Quando todos perdem


Em A Arte da Guerra, Sun Tzu ensinava como vencer batalhas até acabar por vencer a guerra.
Fosse no campo de batalha ou no dia a dia, nas nossas vidas, aquela seria a estratégia a seguir para se poder ser um vencedor. 
Esta semana que agora terminou permitiu perceber que Sun Tzu não foi lido, ou pelo menos compreendido, em muitas latitudes. 


Não foi compreendido desde logo no Médio Oriente. 
Porque ninguém, mas absolutamente ninguém, ganhou nada com aquela guerra estúpida. 
Os iranianos ficaram com um país parcialmente destruído e clamaram vitória.
Perderam grande parte da marinha, do exército, perderam todos os líderes, e ainda assim clamaram vitória. 
Porque conseguiram afectar a economia mundial durante alguns meses com reflexos inevitáveis no futuro??
Já os americanos clamaram vitória porque deixaram o urânio intocado, com toda a probabilidade de vir a ser enriquecido e transformado em arma nuclear pelos iranianos mais à frente no tempo? 
Ou porque contribuíram decisivamente para destruir a economia mundial por causa da teimosia israelita que os arrastou para uma guerra inconsequente? 
Talvez porque estejam a contar com os trezentos mil milhões de dólares que supostamente os países do Golfo irão disponibilizar para a reconstrução do Irão (adivinhem quem iria fazer essa reconstrução?? Trump e os seus amigos do betão, obviamente. Com o dinheiro dos outros). 
Quem não clama vitória é Israel. 
Talvez o maior de todos os derrotados. 
Não capturou o urânio iraniano, deixou o regime ainda mais radicalizado e com sede de vingança, ficou ainda mais isolado no contexto internacional. 
Bibi jogou o tudo por tudo, vai sair do poder, vai ser perseguido judicialmente, vai ser substituído por gente ainda mais radical que ele e o seu governo. 
Israel vinga-se na Palestina e no Líbano, alimenta ódios e sai como um pária desta guerra.
Uma guerra que também aumentou dissensões entre o Irão e os Estados vizinhos que são aliados dos Estados Unidos e que foram repetidamente atacados neste conflito.


Mudamos de latitude e aterramos no Parlamento em Portugal.

Ação pedida = Reproduza o trecho do texto sobre a guerra que começa em "Quando todos perdem" e termina em "aquela guerra estúpida.". Os registos não têm qualquer papel nisto.

Registos fornecidos =

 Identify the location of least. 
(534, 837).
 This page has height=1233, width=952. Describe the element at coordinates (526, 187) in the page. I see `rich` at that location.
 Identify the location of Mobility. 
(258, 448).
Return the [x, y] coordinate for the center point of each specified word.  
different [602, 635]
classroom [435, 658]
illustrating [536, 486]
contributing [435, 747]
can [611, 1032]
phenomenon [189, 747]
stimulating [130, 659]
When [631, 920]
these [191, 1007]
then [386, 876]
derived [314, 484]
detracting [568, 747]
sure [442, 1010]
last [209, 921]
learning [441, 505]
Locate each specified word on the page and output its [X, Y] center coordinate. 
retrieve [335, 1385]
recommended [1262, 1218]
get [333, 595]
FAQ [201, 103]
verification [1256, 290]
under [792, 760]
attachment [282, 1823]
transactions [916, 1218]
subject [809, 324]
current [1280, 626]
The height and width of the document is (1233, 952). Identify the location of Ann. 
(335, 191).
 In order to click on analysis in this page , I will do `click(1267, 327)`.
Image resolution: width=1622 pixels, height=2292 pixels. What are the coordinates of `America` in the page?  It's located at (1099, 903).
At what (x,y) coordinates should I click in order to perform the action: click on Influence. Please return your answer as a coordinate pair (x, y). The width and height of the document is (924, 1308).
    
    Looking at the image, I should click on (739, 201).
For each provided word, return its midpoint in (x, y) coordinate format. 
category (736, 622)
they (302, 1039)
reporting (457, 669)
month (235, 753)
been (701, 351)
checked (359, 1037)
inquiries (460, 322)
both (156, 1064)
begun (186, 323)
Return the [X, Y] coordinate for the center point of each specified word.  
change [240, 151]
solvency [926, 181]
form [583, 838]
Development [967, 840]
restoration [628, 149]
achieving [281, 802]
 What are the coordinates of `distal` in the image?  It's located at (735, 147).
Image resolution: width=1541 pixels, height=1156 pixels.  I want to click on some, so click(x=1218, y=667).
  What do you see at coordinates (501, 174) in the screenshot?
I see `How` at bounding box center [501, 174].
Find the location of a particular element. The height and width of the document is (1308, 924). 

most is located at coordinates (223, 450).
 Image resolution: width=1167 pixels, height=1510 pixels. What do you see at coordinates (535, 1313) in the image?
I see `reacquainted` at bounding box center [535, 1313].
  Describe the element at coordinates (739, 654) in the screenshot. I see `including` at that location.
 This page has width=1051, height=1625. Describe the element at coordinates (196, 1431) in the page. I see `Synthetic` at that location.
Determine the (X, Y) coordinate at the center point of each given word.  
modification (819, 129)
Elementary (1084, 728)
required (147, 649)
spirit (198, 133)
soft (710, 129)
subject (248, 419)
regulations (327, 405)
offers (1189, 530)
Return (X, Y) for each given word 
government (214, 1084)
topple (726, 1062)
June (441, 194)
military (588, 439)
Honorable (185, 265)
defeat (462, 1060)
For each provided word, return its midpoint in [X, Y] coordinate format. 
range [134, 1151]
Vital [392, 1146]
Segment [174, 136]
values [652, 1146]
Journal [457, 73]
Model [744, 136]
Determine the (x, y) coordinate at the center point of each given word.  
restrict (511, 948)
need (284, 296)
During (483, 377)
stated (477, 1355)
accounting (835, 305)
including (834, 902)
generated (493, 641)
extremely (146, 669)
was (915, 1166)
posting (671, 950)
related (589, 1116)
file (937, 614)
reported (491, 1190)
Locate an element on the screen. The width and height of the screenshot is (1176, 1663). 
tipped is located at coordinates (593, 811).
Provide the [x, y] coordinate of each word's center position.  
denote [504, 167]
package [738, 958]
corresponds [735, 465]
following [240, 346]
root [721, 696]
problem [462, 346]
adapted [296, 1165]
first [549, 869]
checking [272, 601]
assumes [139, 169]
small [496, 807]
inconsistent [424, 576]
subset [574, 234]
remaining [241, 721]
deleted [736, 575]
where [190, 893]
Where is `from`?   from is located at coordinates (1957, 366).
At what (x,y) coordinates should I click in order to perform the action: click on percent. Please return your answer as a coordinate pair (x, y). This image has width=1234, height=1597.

Tarefa concluída =
Quando todos perdem


Em A Arte da Guerra, Sun Tzu ensinava como vencer batalhas até acabar por vencer a guerra.
Fosse no campo de batalha ou no dia a dia, nas nossas vidas, aquela seria a estratégia a seguir para se poder ser um vencedor. 
Esta semana que agora terminou permitiu perceber que Sun Tzu não foi lido, ou pelo menos compreendido, em muitas latitudes. 


Não foi compreendido desde logo no Médio Oriente. 
Porque ninguém, mas absolutamente ninguém, ganhou nada com aquela guerra estúpida.